Start of SOURCE DATA

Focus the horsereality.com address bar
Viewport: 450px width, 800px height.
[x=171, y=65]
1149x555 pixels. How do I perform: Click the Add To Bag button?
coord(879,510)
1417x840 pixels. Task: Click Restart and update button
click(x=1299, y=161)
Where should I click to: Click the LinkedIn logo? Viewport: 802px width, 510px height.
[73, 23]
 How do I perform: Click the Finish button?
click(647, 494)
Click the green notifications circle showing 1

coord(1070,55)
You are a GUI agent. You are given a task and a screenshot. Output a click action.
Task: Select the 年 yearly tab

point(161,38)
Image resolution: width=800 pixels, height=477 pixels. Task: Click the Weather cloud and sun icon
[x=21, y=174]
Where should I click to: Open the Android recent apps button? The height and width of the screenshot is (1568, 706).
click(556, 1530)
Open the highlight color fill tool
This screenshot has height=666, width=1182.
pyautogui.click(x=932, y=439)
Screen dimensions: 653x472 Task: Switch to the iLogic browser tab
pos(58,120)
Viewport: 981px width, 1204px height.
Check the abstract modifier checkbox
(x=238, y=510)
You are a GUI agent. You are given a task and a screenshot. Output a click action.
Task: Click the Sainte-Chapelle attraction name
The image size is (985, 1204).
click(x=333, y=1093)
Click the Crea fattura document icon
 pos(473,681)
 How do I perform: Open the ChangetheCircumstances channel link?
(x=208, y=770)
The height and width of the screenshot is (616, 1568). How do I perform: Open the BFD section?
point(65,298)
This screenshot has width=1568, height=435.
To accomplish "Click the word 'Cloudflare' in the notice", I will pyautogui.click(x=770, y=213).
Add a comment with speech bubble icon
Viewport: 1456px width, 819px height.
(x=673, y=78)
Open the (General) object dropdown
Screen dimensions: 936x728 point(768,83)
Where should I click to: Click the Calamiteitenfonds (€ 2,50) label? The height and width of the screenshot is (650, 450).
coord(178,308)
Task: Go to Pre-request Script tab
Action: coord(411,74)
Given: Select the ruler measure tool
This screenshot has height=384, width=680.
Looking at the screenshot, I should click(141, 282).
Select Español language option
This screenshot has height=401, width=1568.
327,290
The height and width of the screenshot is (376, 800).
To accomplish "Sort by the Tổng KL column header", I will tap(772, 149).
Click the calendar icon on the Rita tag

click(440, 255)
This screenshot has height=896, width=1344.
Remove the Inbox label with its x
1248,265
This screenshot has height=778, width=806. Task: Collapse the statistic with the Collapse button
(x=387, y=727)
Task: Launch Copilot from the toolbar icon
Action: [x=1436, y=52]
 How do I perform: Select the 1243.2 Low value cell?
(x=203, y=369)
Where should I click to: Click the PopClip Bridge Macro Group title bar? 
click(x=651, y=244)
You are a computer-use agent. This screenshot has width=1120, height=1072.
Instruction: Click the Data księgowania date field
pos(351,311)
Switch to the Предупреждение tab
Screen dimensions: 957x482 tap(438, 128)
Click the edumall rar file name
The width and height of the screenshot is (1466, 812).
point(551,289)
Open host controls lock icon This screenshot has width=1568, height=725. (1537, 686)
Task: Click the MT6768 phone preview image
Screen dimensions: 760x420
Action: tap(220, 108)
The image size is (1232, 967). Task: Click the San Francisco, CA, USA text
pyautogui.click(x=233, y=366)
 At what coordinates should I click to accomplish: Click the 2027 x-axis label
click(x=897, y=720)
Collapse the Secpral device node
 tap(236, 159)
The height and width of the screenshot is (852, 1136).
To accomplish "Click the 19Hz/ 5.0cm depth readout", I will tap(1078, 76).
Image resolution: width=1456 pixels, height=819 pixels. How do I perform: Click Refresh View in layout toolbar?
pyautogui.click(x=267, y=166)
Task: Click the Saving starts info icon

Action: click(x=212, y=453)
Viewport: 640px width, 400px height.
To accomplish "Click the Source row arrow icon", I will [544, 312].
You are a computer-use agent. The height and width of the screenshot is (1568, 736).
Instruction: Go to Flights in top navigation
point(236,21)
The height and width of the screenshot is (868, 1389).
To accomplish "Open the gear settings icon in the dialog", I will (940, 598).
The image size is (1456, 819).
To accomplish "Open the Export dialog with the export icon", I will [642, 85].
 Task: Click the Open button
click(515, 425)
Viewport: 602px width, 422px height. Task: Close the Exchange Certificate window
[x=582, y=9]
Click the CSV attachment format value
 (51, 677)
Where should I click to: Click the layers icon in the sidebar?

End of SOURCE DATA

STATED PROBLEM> Rewrite all of the records, substituting "Add To Cart" for "Add To Bag" and leaving everything else unchanged.

ANSWER TO THE EXERCISE>
Focus the horsereality.com address bar
Viewport: 450px width, 800px height.
[x=171, y=65]
1149x555 pixels. How do I perform: Click the Add To Cart button?
coord(879,510)
1417x840 pixels. Task: Click Restart and update button
click(x=1299, y=161)
Where should I click to: Click the LinkedIn logo? Viewport: 802px width, 510px height.
[73, 23]
 How do I perform: Click the Finish button?
click(647, 494)
Click the green notifications circle showing 1

coord(1070,55)
You are a GUI agent. You are given a task and a screenshot. Output a click action.
Task: Select the 年 yearly tab

point(161,38)
Image resolution: width=800 pixels, height=477 pixels. Task: Click the Weather cloud and sun icon
[x=21, y=174]
Where should I click to: Open the Android recent apps button? The height and width of the screenshot is (1568, 706).
click(556, 1530)
Open the highlight color fill tool
This screenshot has height=666, width=1182.
pyautogui.click(x=932, y=439)
Screen dimensions: 653x472 Task: Switch to the iLogic browser tab
pos(58,120)
Viewport: 981px width, 1204px height.
Check the abstract modifier checkbox
(x=238, y=510)
You are a GUI agent. You are given a task and a screenshot. Output a click action.
Task: Click the Sainte-Chapelle attraction name
The image size is (985, 1204).
click(x=333, y=1093)
Click the Crea fattura document icon
 pos(473,681)
 How do I perform: Open the ChangetheCircumstances channel link?
(x=208, y=770)
The height and width of the screenshot is (616, 1568). How do I perform: Open the BFD section?
point(65,298)
This screenshot has width=1568, height=435.
To accomplish "Click the word 'Cloudflare' in the notice", I will pyautogui.click(x=770, y=213).
Add a comment with speech bubble icon
Viewport: 1456px width, 819px height.
(x=673, y=78)
Open the (General) object dropdown
Screen dimensions: 936x728 point(768,83)
Where should I click to: Click the Calamiteitenfonds (€ 2,50) label? The height and width of the screenshot is (650, 450).
coord(178,308)
Task: Go to Pre-request Script tab
Action: coord(411,74)
Given: Select the ruler measure tool
This screenshot has height=384, width=680.
Looking at the screenshot, I should click(141, 282).
Select Español language option
This screenshot has height=401, width=1568.
327,290
The height and width of the screenshot is (376, 800).
To accomplish "Sort by the Tổng KL column header", I will tap(772, 149).
Click the calendar icon on the Rita tag

click(440, 255)
This screenshot has height=896, width=1344.
Remove the Inbox label with its x
1248,265
This screenshot has height=778, width=806. Task: Collapse the statistic with the Collapse button
(x=387, y=727)
Task: Launch Copilot from the toolbar icon
Action: [x=1436, y=52]
 How do I perform: Select the 1243.2 Low value cell?
(x=203, y=369)
Where should I click to: Click the PopClip Bridge Macro Group title bar? 
click(x=651, y=244)
You are a computer-use agent. This screenshot has width=1120, height=1072.
Instruction: Click the Data księgowania date field
pos(351,311)
Switch to the Предупреждение tab
Screen dimensions: 957x482 tap(438, 128)
Click the edumall rar file name
The width and height of the screenshot is (1466, 812).
point(551,289)
Open host controls lock icon This screenshot has width=1568, height=725. (1537, 686)
Task: Click the MT6768 phone preview image
Screen dimensions: 760x420
Action: tap(220, 108)
The image size is (1232, 967). Task: Click the San Francisco, CA, USA text
pyautogui.click(x=233, y=366)
 At what coordinates should I click to accomplish: Click the 2027 x-axis label
click(x=897, y=720)
Collapse the Secpral device node
 tap(236, 159)
The height and width of the screenshot is (852, 1136).
To accomplish "Click the 19Hz/ 5.0cm depth readout", I will tap(1078, 76).
Image resolution: width=1456 pixels, height=819 pixels. How do I perform: Click Refresh View in layout toolbar?
pyautogui.click(x=267, y=166)
Task: Click the Saving starts info icon

Action: click(x=212, y=453)
Viewport: 640px width, 400px height.
To accomplish "Click the Source row arrow icon", I will [544, 312].
You are a computer-use agent. The height and width of the screenshot is (1568, 736).
Instruction: Go to Flights in top navigation
point(236,21)
The height and width of the screenshot is (868, 1389).
To accomplish "Open the gear settings icon in the dialog", I will (940, 598).
The image size is (1456, 819).
To accomplish "Open the Export dialog with the export icon", I will [642, 85].
 Task: Click the Open button
click(515, 425)
Viewport: 602px width, 422px height. Task: Close the Exchange Certificate window
[x=582, y=9]
Click the CSV attachment format value
 (51, 677)
Where should I click to: Click the layers icon in the sidebar?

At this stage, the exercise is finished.